By and large, Democrats on Capitol Hill supported the rule, although at least one said that it does not go far enough. Republicans, on the other hand, said that the rule goes too far.
On March 21, the SEC proposed requiring climate-related information to be documented, including:
- Climate-related risks and their actual or likely material impact on a registrant’s business, strategy or outlook.
- The registrant’s governance of climate-related risks.
- The registrant’s greenhouse emissions, which, for accelerated and large filers, would be subject to assurance.
- Certain climate-related financial statement metrics and related disclosures in a note to its audited financial statements.
- Information about climate-related targets and goals and transition plans, if they exist.
- SEC officials said that the proposed disclosure is similar to ones that many companies already provide based on broadly accepted disclosure frameworks. The new requirements would be phased in over time.
SEC Chairman Gary Gensler said that the disclosures, if adopted, would provide investors with consistent, comparable information that would allow them to make informed decisions.
“Today, investors representing literally tens of trillions of dollars support climate-related disclosures because they recognize that climate risks can pose significant financial risks to companies, and investors need reliable information about climate risks to make informed investment decisions,” he said.
He added that companies also would benefit from clear rules of the road. “I believe the SEC has a role to play when there’s this level of demand for consistent and comparable information that may affect financial performance,” he said.
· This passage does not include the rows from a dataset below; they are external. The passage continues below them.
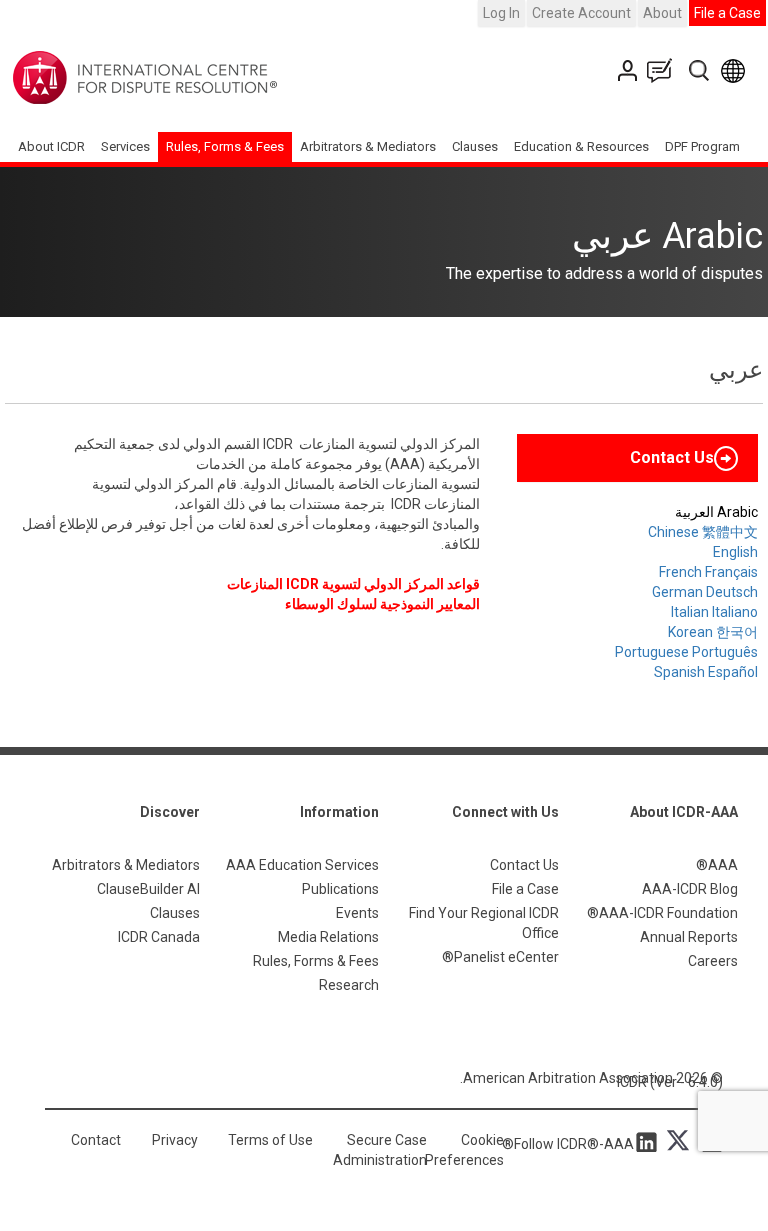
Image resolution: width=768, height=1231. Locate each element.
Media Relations (328, 937)
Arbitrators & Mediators (126, 865)
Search (700, 70)
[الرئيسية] (207, 78)
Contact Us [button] (672, 457)
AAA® (717, 865)
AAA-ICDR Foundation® (662, 913)
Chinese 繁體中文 (703, 532)
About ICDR (51, 146)
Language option (736, 70)
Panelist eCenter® (500, 957)
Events (357, 913)
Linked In (650, 1141)
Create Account (581, 13)
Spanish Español (706, 672)
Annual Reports (689, 937)
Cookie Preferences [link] (464, 1150)
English (735, 552)
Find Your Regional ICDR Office (484, 923)
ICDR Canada (159, 937)
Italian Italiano (714, 612)
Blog (664, 70)
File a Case (727, 13)
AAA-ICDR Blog (690, 889)
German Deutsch (705, 592)
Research (349, 985)
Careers (713, 961)
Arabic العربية (716, 512)
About (662, 13)
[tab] (637, 458)
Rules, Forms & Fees (225, 146)
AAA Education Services (302, 865)
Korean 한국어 (713, 632)
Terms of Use (270, 1140)
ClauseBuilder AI (148, 889)
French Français (708, 572)
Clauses (475, 146)
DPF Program (702, 146)
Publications (340, 889)
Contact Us (629, 70)
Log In (501, 13)
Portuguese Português (686, 652)
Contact (96, 1140)
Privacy (175, 1140)
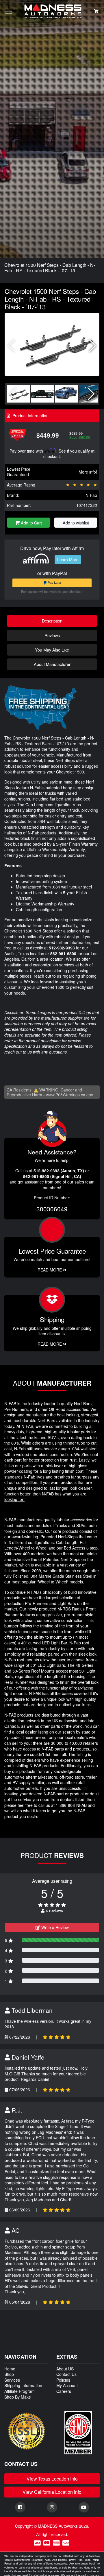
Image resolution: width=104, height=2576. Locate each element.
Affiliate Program (19, 2391)
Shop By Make (17, 2397)
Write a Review (54, 1927)
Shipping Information (23, 2385)
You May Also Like (52, 650)
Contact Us (66, 2374)
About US (65, 2369)
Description (52, 621)
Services (12, 2380)
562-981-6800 (63, 953)
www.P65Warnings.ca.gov (69, 1095)
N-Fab (91, 495)
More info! (88, 472)
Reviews (52, 635)
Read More (50, 1270)
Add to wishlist (76, 523)
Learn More (68, 559)
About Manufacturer (52, 664)
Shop (9, 2374)
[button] (92, 346)
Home (9, 2369)
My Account (67, 2385)
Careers (63, 2391)
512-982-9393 (62, 948)
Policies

House Financial Services Committee Chairwoman Rep. Maxine Waters, D-Calif., praised the proposal, saying it will ensure that corporations are focused on climate change. She noted that her committee has advanced bills to accomplish those goals during the last two Congresses.
“The SEC’s rule will help our nation’s savers and investors to keep more of their hard-earned funds,” she said. “Climate change not only poses an existential threat to our environment, it also threatens our savings and investments.”
But the panel’s ranking Republican, Rep. Patrick McHenry of North Carolina bluntly criticized the proposal, saying the Biden Administration is pushing its climate agenda through the regulatory process because Democrats do not have the votes to enact it in the legislative process.
“I have long recognized the threat climate change poses to communities across America, and thoughtful climate policy—focused on the health and welfare of America’s working class—is long overdue,” McHenry said. “However, it is Congress’ job to set our environmental policy, not ill-suited and unelected bureaucrats.”
The divisions on the Senate side of the Capitol also generally were divided along partisan lines as well.
Senate Banking Committee Chairman Sen. Sherrod Brown, D-Ohio, said that for the first time, the SEC would establish consistent data frameworks, balancing the need to accurately evaluate market risks while ensuring that small businesses are not overburdened.
Sen. Patrick Toomey of Pennsylvania, the ranking Republican on the Banking Committee, was not as impressed.
“This is a thinly-veiled effort to have unelected financial regulators set climate and energy policy for America,” he said.
However, one Democratic senator said the SEC proposal does not go far enough. Sen. Sheldon Whitehouse of Rhode Island said he had hoped that the agency would propose requiring companies to report climate-related political influence activities.
“This is an enormous, missed opportunity on the part of the SEC — a failure of nerve that shies away from a perfectly legal, necessary response to the climate danger we face,” he said. “Investors clamor for such disclosures because climate-related lobbying and influencing activities are the single most material disclosures a company could make to achieve climate safety.”